The framework of our country is set to make illegal the practice of making laws that favor or legitimize one religion over others, yet that is exactly what marriage laws do – hence they are not only wrong, but unamerican.

[quote]Makavali wrote:
Lorisco wrote:
In my mind, and billions of others, marriage originated in the bible and is supported by a long religious tradition. It is this tradition that gays are stomping on by wanting to be “married”

The concept didn’t originate in the Bible. If we’re going to go on a “which religion did it first” basis, then only Hindu marriage should be recognized. You fucktards should stop stealing and corrupting OUR sacred institution.

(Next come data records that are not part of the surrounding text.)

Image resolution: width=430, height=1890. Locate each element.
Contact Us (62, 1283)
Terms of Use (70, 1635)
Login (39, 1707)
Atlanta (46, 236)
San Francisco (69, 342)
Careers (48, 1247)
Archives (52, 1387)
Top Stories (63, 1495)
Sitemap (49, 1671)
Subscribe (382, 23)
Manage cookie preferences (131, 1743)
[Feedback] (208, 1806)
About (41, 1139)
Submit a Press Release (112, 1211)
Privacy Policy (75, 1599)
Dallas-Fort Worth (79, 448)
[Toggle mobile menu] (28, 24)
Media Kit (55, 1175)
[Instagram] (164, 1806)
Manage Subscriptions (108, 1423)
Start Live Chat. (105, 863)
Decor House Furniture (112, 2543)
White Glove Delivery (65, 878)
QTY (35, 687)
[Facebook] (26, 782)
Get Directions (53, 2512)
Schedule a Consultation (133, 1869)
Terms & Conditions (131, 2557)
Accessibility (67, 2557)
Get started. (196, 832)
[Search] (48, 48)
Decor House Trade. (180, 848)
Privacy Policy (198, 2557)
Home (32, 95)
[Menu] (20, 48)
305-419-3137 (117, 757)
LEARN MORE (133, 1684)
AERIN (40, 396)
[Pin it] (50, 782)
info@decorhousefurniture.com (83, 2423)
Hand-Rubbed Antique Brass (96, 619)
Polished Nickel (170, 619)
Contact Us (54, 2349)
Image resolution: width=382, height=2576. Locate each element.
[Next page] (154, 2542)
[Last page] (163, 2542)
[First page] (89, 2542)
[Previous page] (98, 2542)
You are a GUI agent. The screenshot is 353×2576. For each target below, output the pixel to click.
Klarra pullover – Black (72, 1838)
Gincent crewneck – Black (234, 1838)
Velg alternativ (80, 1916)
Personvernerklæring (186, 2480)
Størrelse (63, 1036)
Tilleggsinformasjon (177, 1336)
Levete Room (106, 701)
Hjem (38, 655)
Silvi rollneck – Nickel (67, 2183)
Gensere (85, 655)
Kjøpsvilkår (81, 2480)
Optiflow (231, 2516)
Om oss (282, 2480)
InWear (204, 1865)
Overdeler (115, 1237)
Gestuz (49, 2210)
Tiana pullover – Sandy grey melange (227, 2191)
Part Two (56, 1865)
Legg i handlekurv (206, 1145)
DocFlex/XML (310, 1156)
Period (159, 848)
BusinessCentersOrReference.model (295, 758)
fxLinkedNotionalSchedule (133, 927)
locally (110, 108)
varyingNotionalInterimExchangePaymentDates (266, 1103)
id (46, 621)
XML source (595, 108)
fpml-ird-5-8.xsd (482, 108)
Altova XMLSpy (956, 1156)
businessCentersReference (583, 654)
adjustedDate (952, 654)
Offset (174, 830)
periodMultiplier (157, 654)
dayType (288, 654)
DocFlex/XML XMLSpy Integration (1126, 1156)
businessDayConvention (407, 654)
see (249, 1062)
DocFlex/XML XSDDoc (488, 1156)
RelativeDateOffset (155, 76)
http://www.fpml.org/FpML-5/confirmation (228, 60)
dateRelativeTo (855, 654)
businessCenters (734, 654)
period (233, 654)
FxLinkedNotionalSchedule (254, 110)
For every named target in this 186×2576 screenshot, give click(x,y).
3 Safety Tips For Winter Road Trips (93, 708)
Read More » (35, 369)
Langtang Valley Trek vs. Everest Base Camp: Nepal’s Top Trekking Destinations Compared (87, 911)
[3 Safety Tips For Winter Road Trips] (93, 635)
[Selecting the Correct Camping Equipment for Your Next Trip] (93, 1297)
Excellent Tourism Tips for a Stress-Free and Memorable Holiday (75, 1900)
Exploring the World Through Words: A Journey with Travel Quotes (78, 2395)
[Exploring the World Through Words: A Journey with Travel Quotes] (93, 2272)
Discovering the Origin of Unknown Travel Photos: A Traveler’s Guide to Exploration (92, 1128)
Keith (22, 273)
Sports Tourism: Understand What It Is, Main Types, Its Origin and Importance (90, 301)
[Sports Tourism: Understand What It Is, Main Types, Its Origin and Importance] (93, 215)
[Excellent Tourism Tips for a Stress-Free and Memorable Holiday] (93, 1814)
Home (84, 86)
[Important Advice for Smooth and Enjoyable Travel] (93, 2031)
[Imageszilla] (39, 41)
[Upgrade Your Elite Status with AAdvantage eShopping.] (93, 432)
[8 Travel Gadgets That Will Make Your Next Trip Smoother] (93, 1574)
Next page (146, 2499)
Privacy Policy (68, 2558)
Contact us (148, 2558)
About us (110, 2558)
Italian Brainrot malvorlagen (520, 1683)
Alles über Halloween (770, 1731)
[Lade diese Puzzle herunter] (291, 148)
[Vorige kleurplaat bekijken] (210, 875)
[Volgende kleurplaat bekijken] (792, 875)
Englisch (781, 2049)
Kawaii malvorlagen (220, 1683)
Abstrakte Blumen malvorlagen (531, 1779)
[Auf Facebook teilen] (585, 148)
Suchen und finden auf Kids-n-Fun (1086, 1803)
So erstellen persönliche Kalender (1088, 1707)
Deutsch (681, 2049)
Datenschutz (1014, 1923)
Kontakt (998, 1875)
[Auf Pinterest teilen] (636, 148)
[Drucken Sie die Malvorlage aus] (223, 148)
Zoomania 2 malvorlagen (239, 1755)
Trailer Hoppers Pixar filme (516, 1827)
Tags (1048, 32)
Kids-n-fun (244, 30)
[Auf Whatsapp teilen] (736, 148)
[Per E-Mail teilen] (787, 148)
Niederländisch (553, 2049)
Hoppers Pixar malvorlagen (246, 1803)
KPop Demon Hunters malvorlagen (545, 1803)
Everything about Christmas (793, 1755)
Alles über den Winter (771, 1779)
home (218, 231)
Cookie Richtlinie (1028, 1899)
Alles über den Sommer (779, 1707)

See the problem with that argument?

Marriage has been around since the beginning of Mankind, don’t be arrogant enough to presume a religion started it.

Usage of the word:

[i]The way in which a marriage is conducted has changed over time, as has the institution itself. Although the institution of marriage pre-dates reliable recorded history, many cultures have legends or religious beliefs concerning the origins of marriage.

The first recorded use of the word “marriage” for same-sex couples also occurs during the Roman Empire. A number of marriages are recorded to have taken place during this period. [11] In the year 342, the Christian emperors Constantius and Constans declared that same-sex marriage to be illegal.[12] In the year 390, the Christian emperors Valentinian II, Theodoisus and Arcadius declared homosexual sex to be illegal and those who were guilty of it were condemned to be burned alive in front of the public.[/i]

I also like how it took over 300 years after Christ’s death to outlaw homosexuality. Word of God my ass.[/quote]

Thats twice now you’ve sort of handed me my ass in this thread. I’m humbled.

Though, I still think its pertinent to consider that most people still consider marriage a christian tradition, and, therefore, legal marriage reflecting christian marriage legitimizes christianity, to them.

[quote]orion wrote:

Reiterating your definitions albeit implicitly do not make them
any more binding for the rest of us.

There is lots of risky behaviors you have no problems with.

Or are you for seat belt and helmet laws?

[/quote]

People who choose to not where seat belts or helmets endanger themselves. How does that conflict with what I’ve said?

[quote]CappedAndPlanIt wrote:
Thats twice now you’ve sort of handed me my ass…[/quote]

Does that make me a pimp?

Oh.

I’d rather not pander to those types of people to be honest.

I can understand if they don’t want marriage in their Church, but they have no right to stop marriage between two men (or two women, which is hot).

So, again. Are you two wanting to redefine marriage (in regards to government and benefits) in what would still be a relatively narrow scope (based on sex, and 2 consenting adults). Or, do you want it thrown wide open to any arrangement, between any number of consenting adults?